How often do you see friends or family? Go to a sports club or church group? If the answer is rarely, then you need to get out more. Being socially isolated is terribly unhealthy. Studies since the 1980s have shown that if you haven’t got friends, family or community ties, your chance of dying early may be 50% higher than if you did. Social isolation is now being touted as similarly detrimental to health as smoking or not taking exercise.
The solution
While most studies have concentrated on people around the age of 60, research in the latest Proceedings of the National Academy of Sciences has looked at adolescents, “middle adulthood” and older people. The researchers used data from American national surveys and compared how socially connected and supported people felt with markers of disease – blood pressure, body mass index, waist size and C-reactive protein levels (a measure of inflammation). They asked many questions, including how often people saw their families, how close they felt to their mothers, their “friend count” and how much their spouse cared about them.
Acknowledging that being social can be a double-edged sword, there were also questions on whether friends made too many demands. Overall, the results showed that social relationships reduced the risk of having markers of disease at every stage of life. In adolescence, social isolation increased the risk of having higher levels of C-reactive protein. In middle adulthood, when people are more likely to interact at work and their children’s school, the quality of the connections mattered more than the number, and protected them from obesity.
Researchers talk of social isolation getting under the skin to influence the regulation of our hormonal and metabolic systems. Kathleen Mullan Harris, one of the designers of the research, says that knowing someone is “watching your back” if, for example, there’s a twister coming (she lives in North Carolina) reduces stress hormones such as cortisol and adrenaline. Without social interaction and support, she says, the body is chronically exposed to these hormones, which increases the risks of high blood pressure, a fat waist, diabetes and heart disease.

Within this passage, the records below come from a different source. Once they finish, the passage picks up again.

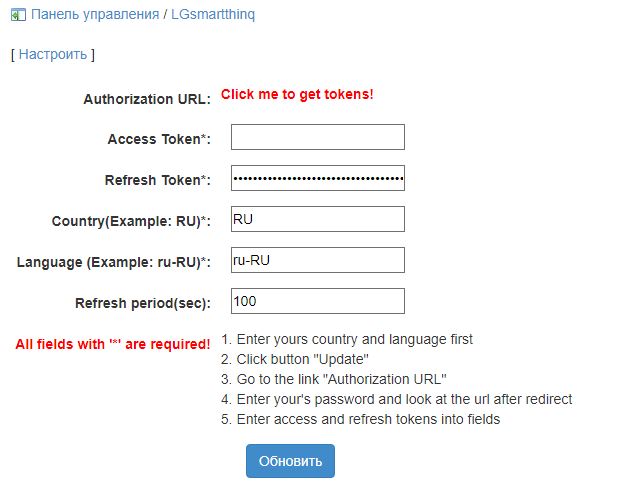Click the "Access Token*:" label
The image size is (620, 494).
coord(158,140)
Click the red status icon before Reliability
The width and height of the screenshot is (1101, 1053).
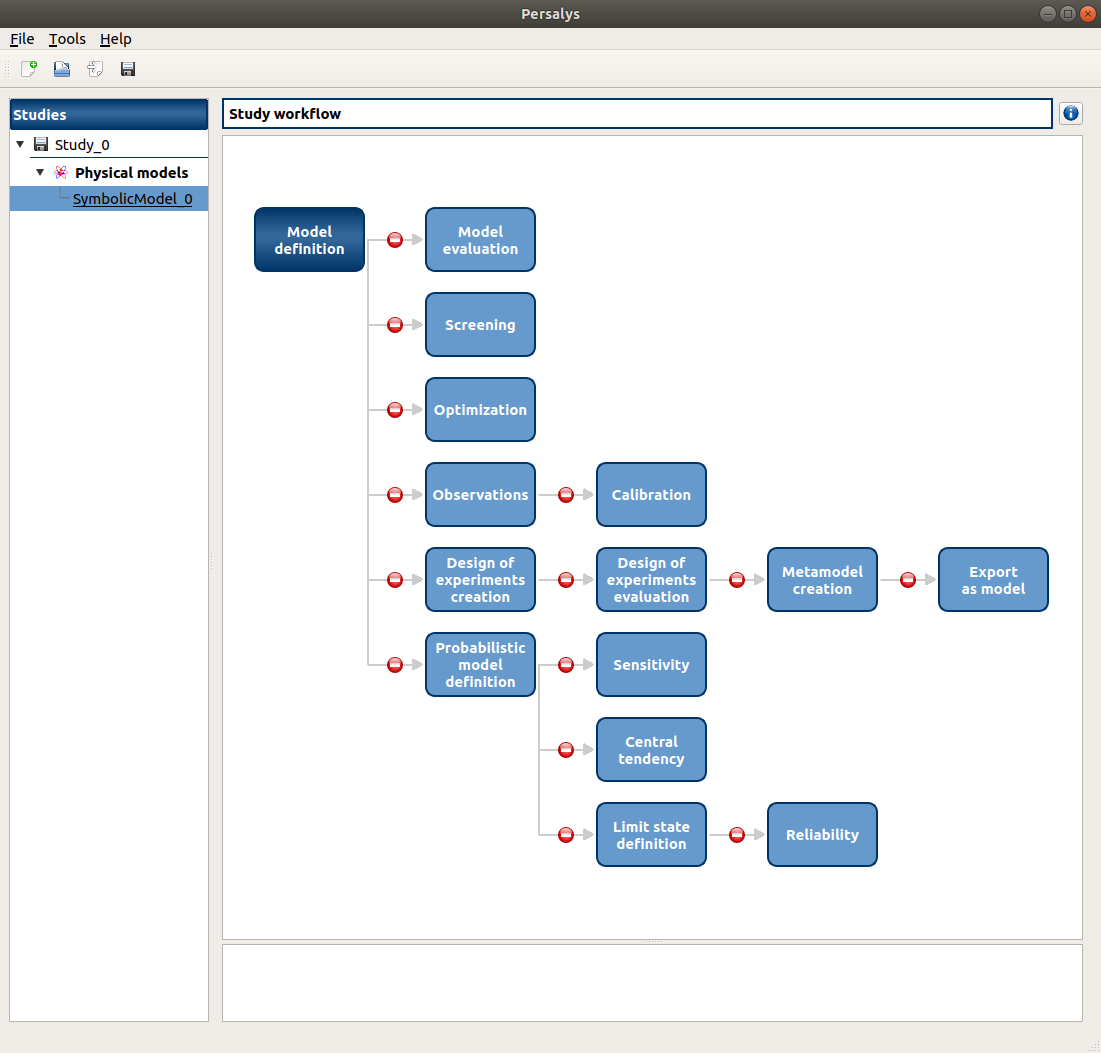pyautogui.click(x=737, y=834)
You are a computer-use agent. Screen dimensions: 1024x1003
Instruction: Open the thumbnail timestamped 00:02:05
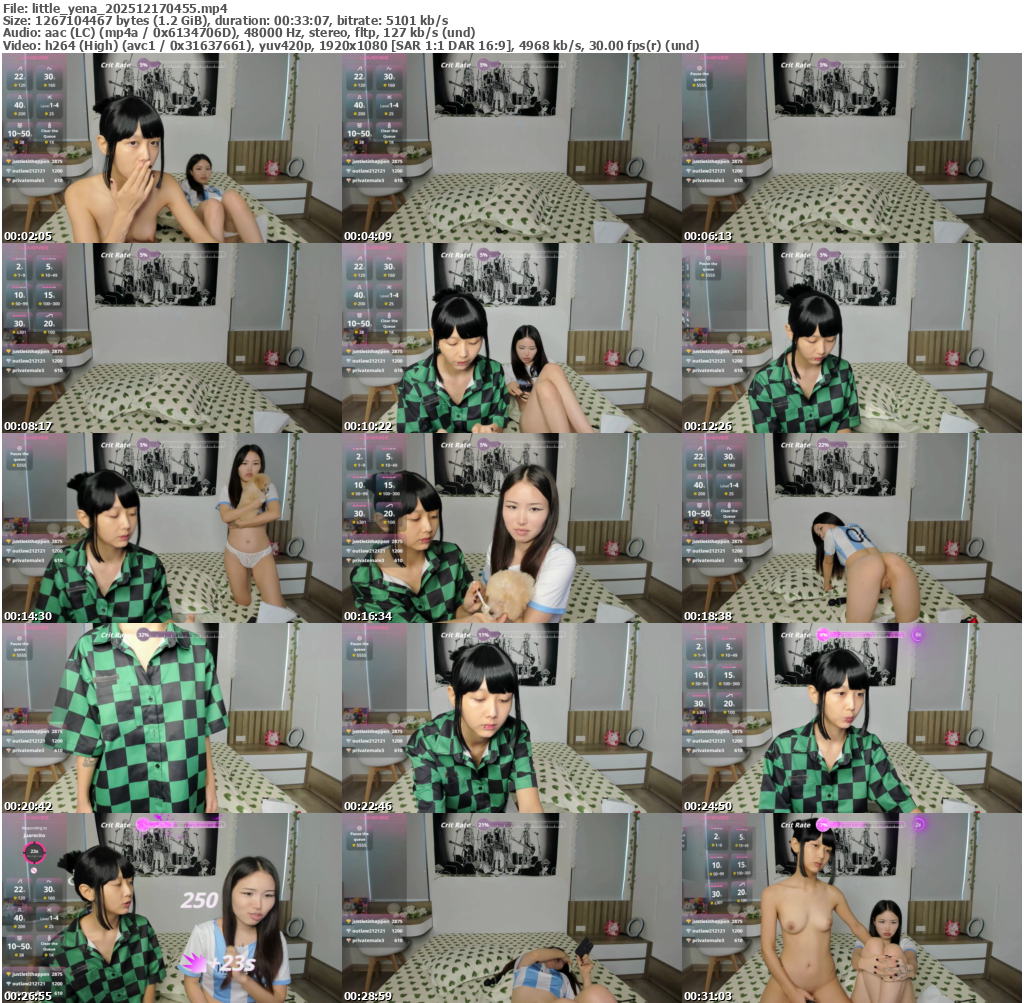(x=172, y=148)
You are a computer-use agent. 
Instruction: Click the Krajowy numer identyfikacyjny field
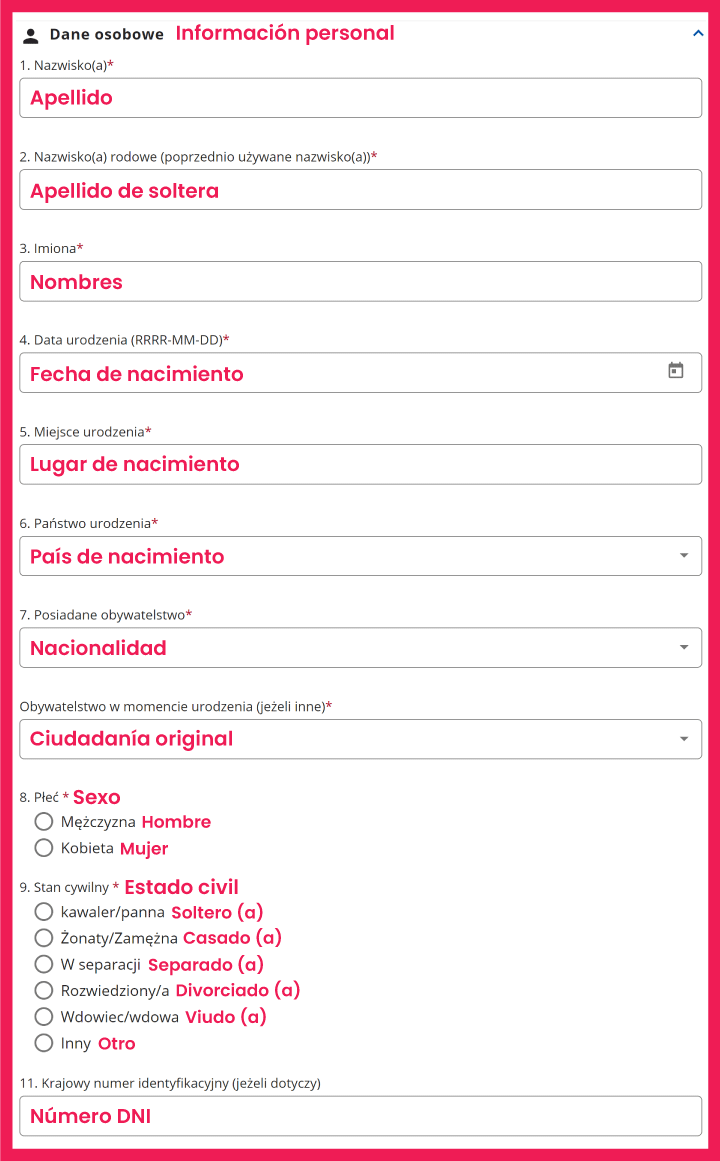pos(360,1116)
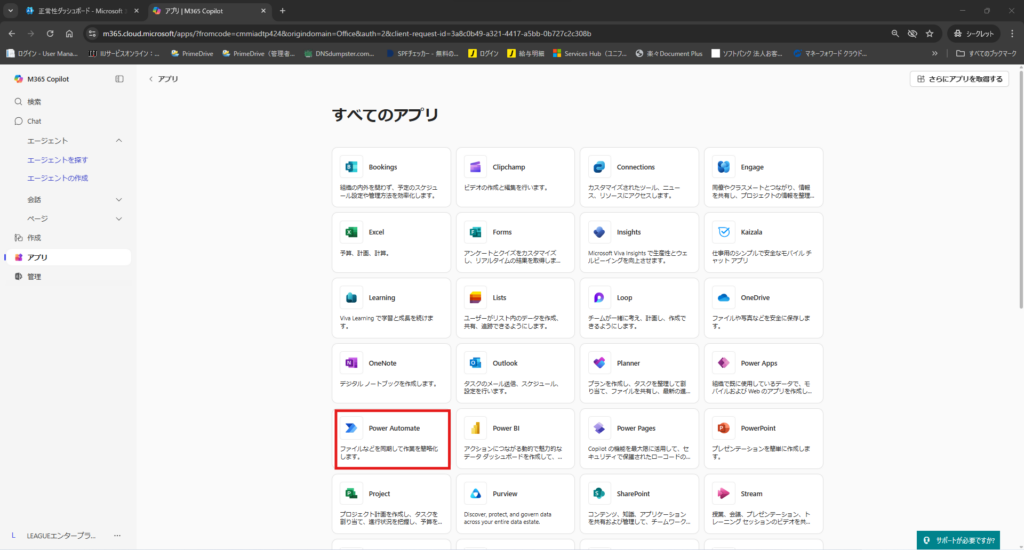Toggle the sidebar collapse icon beside M365 Copilot
1024x550 pixels.
(x=119, y=78)
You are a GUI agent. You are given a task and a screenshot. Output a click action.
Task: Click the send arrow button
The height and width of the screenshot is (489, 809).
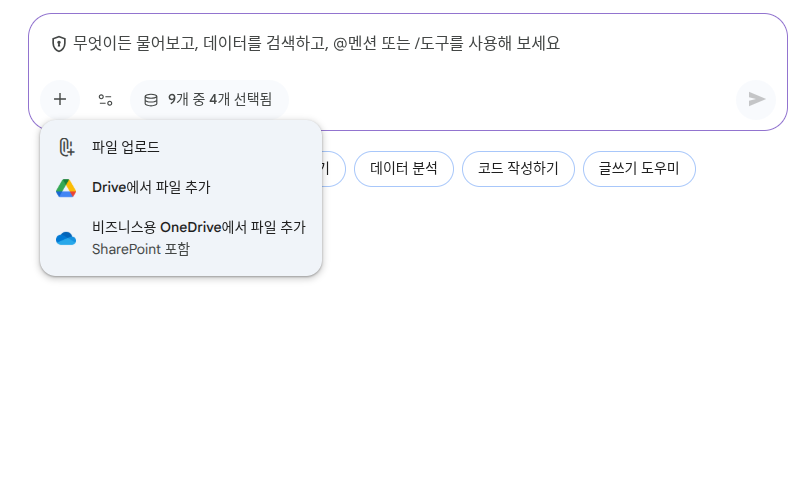pos(756,99)
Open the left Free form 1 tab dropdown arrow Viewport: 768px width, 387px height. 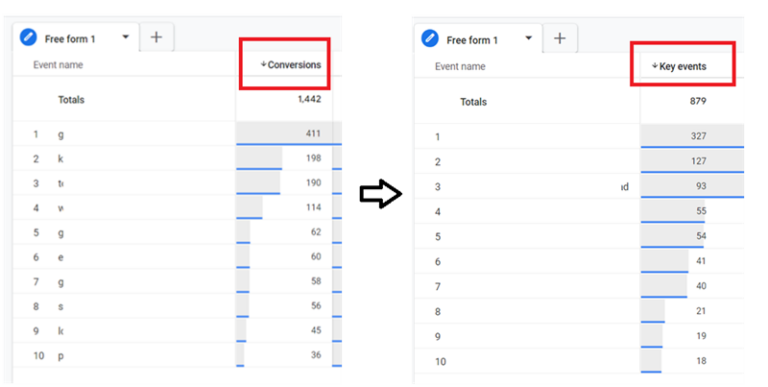click(125, 37)
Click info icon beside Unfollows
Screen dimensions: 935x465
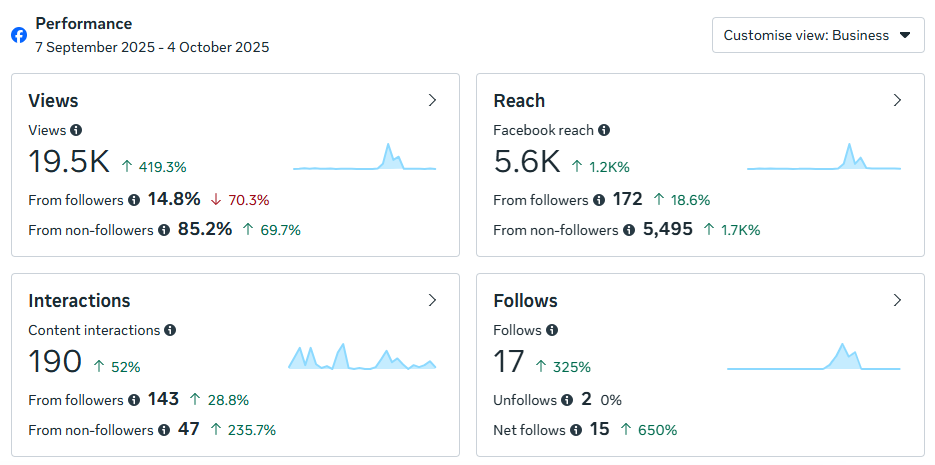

But what if you are happy being on your own? While there may be some happy loners, Mullan Harris does not think there are enough to affect her study. A meta-analysis in PLOS Medicine of the link between levels of social relationships and morbidity and mortality cited the saddest study ever, which in 1945 found that infants in orphanages were more likely to die if they did not have social interaction. Being social is not always easy – particularly for older people. But for those of us who can modify this risk factor, we should remember that seeing friends and family and supporting your partner is at least as good for us as broccoli.